Resumen de Experimental ballistic performance determination of friction stir welded magnesium (AZ31B) targets

Dharani Kumar S, Suresh Kumar Sundaram

• Nowadays there is an increasing demand to develop light weight defense vehicles, fighter aircrafts and warships in order to enhance their mobility and fuel economy. It can be achieved by using the light weight structures made up of Aluminum and Magnesium plates which will reduce the weight, increase the payload carrying capacity and efficiency of the vehicles. In the present work, experimental ballistic performance of Magnesium (AZ31B) Base Metal (BM), friction-stir-welded (FSW) and postweld- heat treated (PWHT) target plates have been determined by using the 7.62mm Armor Piercing Projectiles (APP). Prior to ballistic testing, Magnesium joints were prepared by the FSW process for various tool rotational and welding speeds. Defect-free welds with better tensile and impact properties, were obtained with tool rotational speed of 1200 rpm and the welding speed of 50mm/min.

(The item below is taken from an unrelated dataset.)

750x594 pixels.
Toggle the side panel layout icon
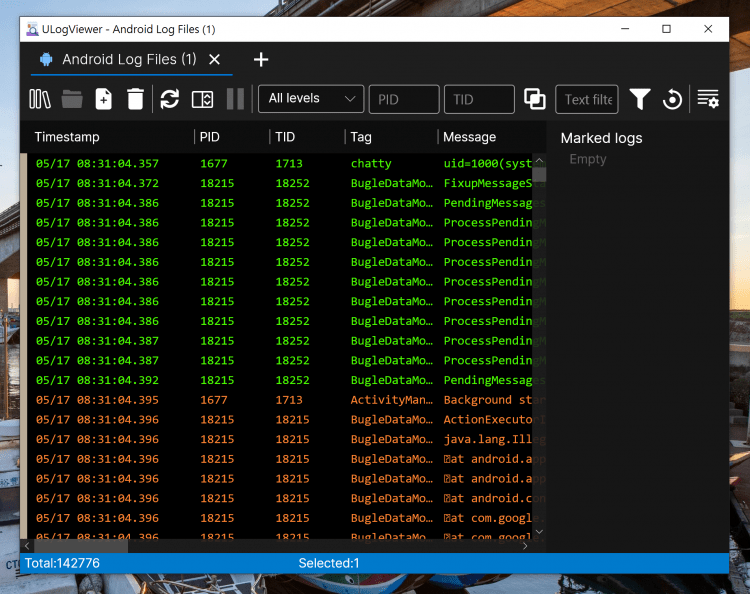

PWHT was carried out with the annealing temperature at 250 C for about 1 hour. Microhardness and microstructure of the FSW and PWHT joints were investigated. Highest hardness (67 HV) was obtained for fine grain structure and precipitated particles were observed for PWHT targets. Depth of Penetration of PWHT target plates was approximately 17.55% and 16.31% lower than the BM and FSW target plates respectively. Scanning Electron Microscopic observation of projectile penetrated channel showed the formation of Adiabatic Shear Bands (ASBs). Due to a larger number of ASB lines, ballistic impacted FSW surface showed more number of macro cracks compared to PWHT surface. The PWHT joints showed the absence of fragmentation failure, lesser cracks and ASB lines which increased the ballistic performance.